Purpose: The transformation status and role of clonotypic pre-switch IgM in the evolution of malignant post-switch multiple myeloma (MM) cells is unclear. In this study, we determined the differentiation stage within the B lineage of clonotypic cells from malignant and nonclinical isotype pools by analyzing the frequency and intraclonal diversity of members within each isotype pool.

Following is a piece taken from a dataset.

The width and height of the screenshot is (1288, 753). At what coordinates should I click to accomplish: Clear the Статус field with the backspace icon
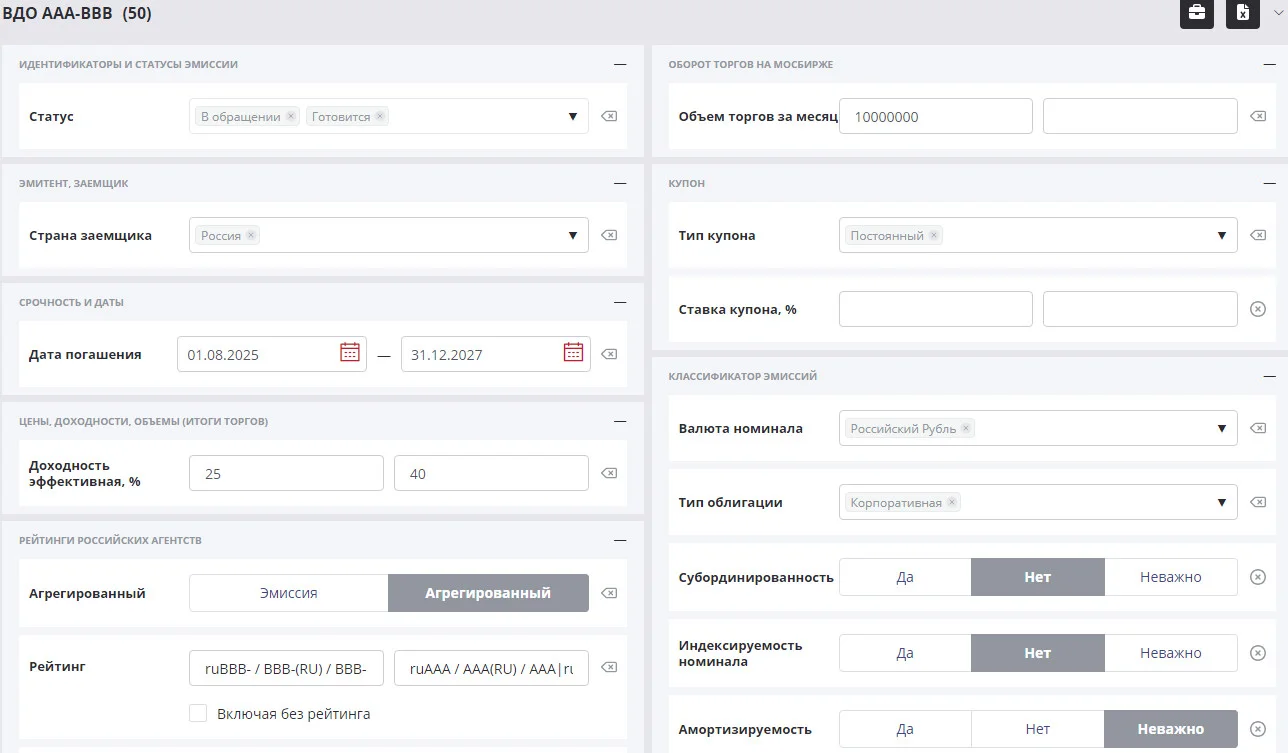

Results: Immunoglobulin VDJ transcripts were amplified from peripheral blood cells of seven patients with a hemi-nested reverse transcription-PCR with complementarity determining region 1 (CDR1)-specific and constant region primers. Of the 1951 clones screened by patient CDR2/3-specific PCR, 356 of these were sequenced. Intraclonal homogeneity was observed in pre-switch transcripts from four of four informative patients. Transcripts from the IgM pool were relatively frequent in two of four informative patients. Cellular limiting dilution analysis indicated 0.4-25% of peripheral blood mononuclear cells expressed clonotypic IgM for 6 of 15 samples tested. By contrast, significant intraclonal diversity was observed in the nonclinical IgA pool of 1 patient. A genealogical tree of IgA sequences was constructed showing ongoing clonal diversification from sequences with close homology to the germ-line V gene to those resembling the PC sequence. Furthermore, some clones exhibited complete homology with tumor VDJ sequence, plus extra mutations, suggestive of a parallel clonal arm that remains responsive to an antigenic stimulus.
Conclusions: Detection of intraclonal diversity in the post-switch nonclinical isotype pool suggests that remnants of the parent B-cell clone coexist with malignant clonal precursors. The presence of intraclonal homogeneity in the pre-switch IgM pool supports the idea that pre-switch MM cells play a role in malignant events within the MM clone.